Additionally, seasonal trends were observed, including a sentiment dip in 2016 (possibly linked to Trump’s election)
Interactive Visualization of Sentiment Trends (2012–2017)
Explore monthly sentiment patterns among LGBTQ+ and non-LGBTQ+ users before and after key Supreme Court rulings.
Hover over the plot to view average sentiment scores and sentiment shifts
🔍 Open in full screen
Stage 6: Interpretation
- Unexpected Finding: LGBTQ+ tweets were generally more positive overall, contradicting assumptions about persistent negative affect due to marginalization.
- Possible Explanation: Reflects community resilience and positive self-expression patterns online.
- Psychological Context: Aligns with research showing minority group resilience (e.g., Crocker et al., 1994).
- Temporal Dynamics: Institutional recognition (rulings) may shift perceived norms rather than emotional tone—positivity spikes may be short-lived.
- Social Implications: Legal wins may not immediately alleviate interpersonal discrimination or structural stigma.
Reflection
- The study highlights how digital platforms serve as emotional ecosystems—spaces for both coping and celebration.
- Offers evidence that social media can amplify positive affect within stigmatized communities following structural change.
- Future steps include:
- Comparing emotional trends across specific LGBTQ+ subgroups (e.g., gay vs. lesbian users).
- Exploring non-verbal communication (emoji use, visual media).
- Linking online sentiment to offline well-being indicators (e.g., community health metrics, survey data).
Programming & Tools Summary
| Stage | Programming Language | Key Libraries / Methods |
|---|---|---|
| Data Collection | Python | Twint, Twitter API |
| Data Cleaning | Python | Pandas, NumPy, regex |
| Sentiment Analysis | Python | BERT |
| Statistical Analysis & Visualization | R & Python | statsmodels, lme4, scipy |

*RAW DATA*.
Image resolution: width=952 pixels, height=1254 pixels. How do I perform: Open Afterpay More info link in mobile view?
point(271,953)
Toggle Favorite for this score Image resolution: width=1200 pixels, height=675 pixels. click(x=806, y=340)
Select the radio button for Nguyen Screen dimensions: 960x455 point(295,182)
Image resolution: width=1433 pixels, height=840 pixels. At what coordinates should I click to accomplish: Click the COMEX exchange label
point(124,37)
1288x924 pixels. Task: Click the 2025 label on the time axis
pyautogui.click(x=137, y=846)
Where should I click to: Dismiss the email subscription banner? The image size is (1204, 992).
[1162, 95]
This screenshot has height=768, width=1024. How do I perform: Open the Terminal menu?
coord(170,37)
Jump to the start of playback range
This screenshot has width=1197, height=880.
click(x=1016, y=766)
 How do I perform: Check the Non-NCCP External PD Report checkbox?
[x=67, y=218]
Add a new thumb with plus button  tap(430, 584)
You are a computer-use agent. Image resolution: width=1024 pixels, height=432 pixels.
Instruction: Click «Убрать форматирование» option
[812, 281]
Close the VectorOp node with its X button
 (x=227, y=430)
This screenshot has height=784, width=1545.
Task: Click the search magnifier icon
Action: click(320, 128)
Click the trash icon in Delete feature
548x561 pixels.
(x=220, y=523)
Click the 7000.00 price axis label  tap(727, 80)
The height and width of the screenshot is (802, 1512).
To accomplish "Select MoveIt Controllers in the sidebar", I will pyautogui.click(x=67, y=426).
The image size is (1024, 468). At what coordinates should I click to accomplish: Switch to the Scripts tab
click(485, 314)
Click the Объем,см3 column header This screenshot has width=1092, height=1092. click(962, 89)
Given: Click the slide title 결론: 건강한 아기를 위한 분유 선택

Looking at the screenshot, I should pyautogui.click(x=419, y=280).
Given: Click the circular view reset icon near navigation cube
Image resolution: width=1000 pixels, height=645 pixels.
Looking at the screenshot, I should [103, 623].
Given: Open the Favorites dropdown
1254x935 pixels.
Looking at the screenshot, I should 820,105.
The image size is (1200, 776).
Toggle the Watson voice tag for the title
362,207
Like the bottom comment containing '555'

*EXERCISE TASK*.
Update the stretch of the sentiment study write-up that begins with "- Psychological Context: Aligns" and ends with "vs. lesbian users).", putting "affective ecosystems" wherever "emotional ecosystems" appears. Work from the sentiment study write-up alone; the material plays no part.

*SOLUTION TO THE EXERCISE*.
- Psychological Context: Aligns with research showing minority group resilience (e.g., Crocker et al., 1994).
- Temporal Dynamics: Institutional recognition (rulings) may shift perceived norms rather than emotional tone—positivity spikes may be short-lived.
- Social Implications: Legal wins may not immediately alleviate interpersonal discrimination or structural stigma.
Reflection
- The study highlights how digital platforms serve as affective ecosystems—spaces for both coping and celebration.
- Offers evidence that social media can amplify positive affect within stigmatized communities following structural change.
- Future steps include:
- Comparing emotional trends across specific LGBTQ+ subgroups (e.g., gay vs. lesbian users).